Save this file as deployment.yml and I will explain this deployment file later in detail. For now, lets deploy our project to our minikube cluster with a simple command:

$ kubectl create -f deployment.yml

Pod is the basic building block of Kubernetes–the smallest and simplest unit in the Kubernetes object model that you create or deploy. A Pod represents a running process on your cluster.

A Pod encapsulates an application container (or, in some cases, multiple containers), storage resources, a unique network IP, and options that govern how the container(s) should run. A Pod represents a unit of deployment: a single instance of an application in Kubernetes, which might consist of either a single container or a small number of containers that are tightly coupled and that share resources.

Docker is the most common container runtime used in a Kubernetes Pod, but Pods support other container runtimes as well


So, after you have deployed your app on minikube, type in this command in terminal:

$ kubectl get pods

You will be able to see 3 pods after entering above command on terminal.

Why we see 3 pods? Because in our deployment.yml file, we have assigned 3 replicas for the project and now we have 3 instances of our project in 3 different pods.

Below the containers section, image refers to the docker image we have pushed in our docker repository, and imagePullPolicy is set to Always which means that kubernetes always have to take a fresh pull of the docker image of the project whenever we deploy our project to kubernetes.

Liveness Probe

In our deployment.yml file, you can see that we have added a liveness probe.
Liveness probe is our project savior. If due to any reason (for example: your server goes down or it stops responding to requests, etc..), our project fails at any pod, liveness probe will restart the respective pod and hence restarting our entire projectlivenessProbe:

        path: /health
        port: 2087
        scheme: HTTPS
    initialDelaySeconds: 40
    periodSeconds: 3

In our nodejs project, we have exposed a ‘/health’ api (see below), and in our deployment.yml, within the section of liveness probe, we have told kubernetes that hit the ‘/health’ api of the project, defined under the httpGet section. If the project fails due any reason, our api will not return any successful status, and hence the kubernetes will restart that respective pod.

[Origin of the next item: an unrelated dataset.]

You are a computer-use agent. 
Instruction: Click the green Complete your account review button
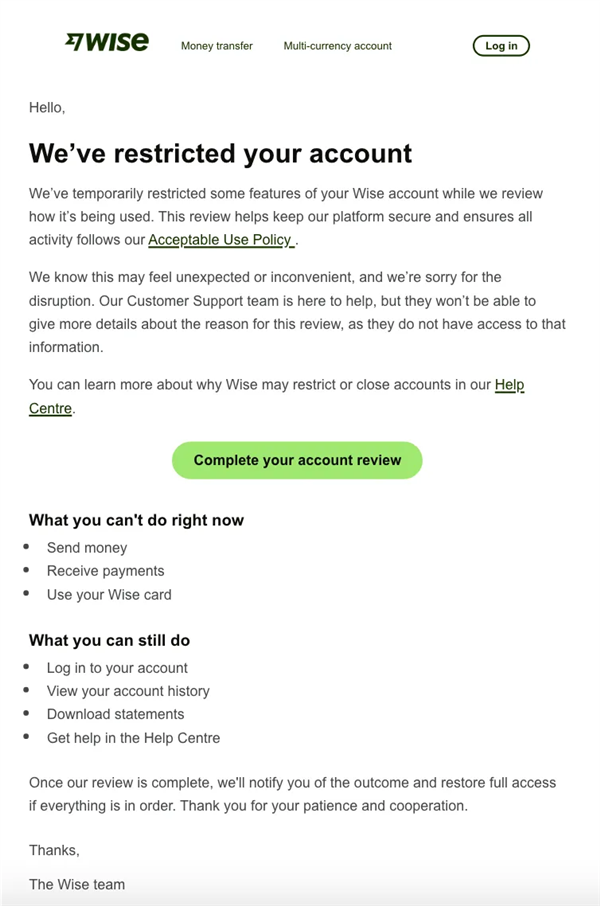(297, 460)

app.get('/health', (req, res) => {
    console.log('health check');

You can also see the under httpGet section, we have set a scheme equal to HTTPS, assuming that our project is running on HTTPS. Liveness check does not verify the certificates for https, hence you can easily check the health of your project even if it is on HTTPS with self-signed certificates. If you do not set any scheme than default is HTTP.

We have set initialDelaySeconds equal to 40 seconds, which is the time interval of the project to successfully start working after it is deployed or restarted. If this interval is set to a lower value (a value that is smaller than your project startup time) than the liveness probe will keep failing, because it won’t get any reply from the project as it has not yet started and hence liveness probe will restart the pod, and will continue to do so and your project will never run on that deployment.

periodSeconds in the liveness specifies the delay between the every hit of the liveness probe to our health api. Meaning, liveness probe will hit our health api every 3 seconds.


So in this article we have learned how to deploy a docker image project on kubernetes along with a health check that will act as a savior for our project if any failure occurs, automating the entire process of failure handling.

Kubernetes Liveness and Readiness checks have vastly improved the reliability of the deployment that will provide a more better user-end experience. However, if these probes are not handled correctly, then it will make our deployment worse rather than better.